## EXERCISES
1 - Answer these questions from the text on Belgian refugees in Pershore and Evesham, one per line:
(a) Where did the refugees first arrive in Britain?
(b) How much money was raised at the mixed cricket match in Evesham?
(c) On what date was the concert in Chipping Campden held?
2 - Using the text on Belgian refugees in Pershore and Evesham, explain in one to three sentences why 250,000 Belgian refugees entered Britain between September and December 1914.
3 - Pick up the text on Belgian refugees in Pershore and Evesham after its last sentence and write the next paragraph.

# start of TEXT PASSAGE

Belgium Refugees in Pershore and Evesham
Emily Linney, University of Worcester
Between the months of September and December 1914, 250,000 Belgium refugees entered Britain fleeing the German invasion of their homeland; this was the largest flood of people into Britain to date.
Initially arriving in Folkestone, Kent, the refugees soon moved to be accommodated in towns and villages across the country. These smaller towns and villages included Pershore, Evehsam and surrounding villages, such as Eckington, Fladbury, Elmley Castle, Great Comberton and Defford.
The residents of Pershore and Evesham responded to the news that refugees would be brought to their area in a number of ways. Donations of money, furniture, and even houses were made to accommodate refugee families and a committee was set up to co-ordinate the support and billeting. The grand sum of 33 shillings was successfully raised at a mixed cricket match in Evesham during September 1914; when it was decided that the money taken during the tea break would be donated to the relief fund for the Belgians; various ladies of the town supplied refreshments. Elsewhere in the nearby town of Chipping Campden, a concert was held in aid of Belgium refugees on September 19th 1914, resulting in over £52 being collected for their ‘maintenance’ in the local area.

# end of TEXT PASSAGE
# start of MATERIAL SUPPLIED

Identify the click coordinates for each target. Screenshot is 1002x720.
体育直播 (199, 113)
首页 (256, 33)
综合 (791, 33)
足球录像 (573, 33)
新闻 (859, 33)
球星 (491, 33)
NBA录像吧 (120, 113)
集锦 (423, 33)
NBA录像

# end of MATERIAL SUPPLIED

## RESULTS FOR THE EXERCISE
1 -
(a) Folkestone, Kent.
(b) 33 shillings.
(c) September 19th 1914.

2 - They were fleeing the German invasion of their homeland. Their arrival was the largest flood of people into Britain up to that time.

3 -
In Spring 1915, the Chairman of the Belgian Refugee Committee recorded the sums collected to provide aid totalled £891 2s 8d over six months. £676 15s 3d was accumulated by the many local villages who agreed to pay weekly subscriptions to financially support the 45 refugees under the care of the committee. School log books recorded that local school children were also helping ‘needy Belgium refugees’; following a talk on the plight of the Belgians, St Mary’s C of E School in Hanley Castle knitted blankets and held a school fete which raised £1. 15. 10. for the Belgium Relief Fund.
Some support for the refugees in the areas came from further afield. In November 1914 a significant donation of supplies came from Mrs Barrow Cadbury of Edgbaston, Birmingham, after Mr. E. Ward, a commercial traveller for the firm of Cadbury Brothers, had learnt what Pershore was doing for the refugees and appealed to her for further help. She gifted 50 bedsteads, 50 beds, 50 blankets, and 50 pillows to refugees located in Pershore, who had arrived the previous month. The gift was estimated to have cost a very generous £40 due to the newness of the items. Mrs Cadbury was a trustee of the Cadbury Institute which had been helping refugees until more permanent places were found for them.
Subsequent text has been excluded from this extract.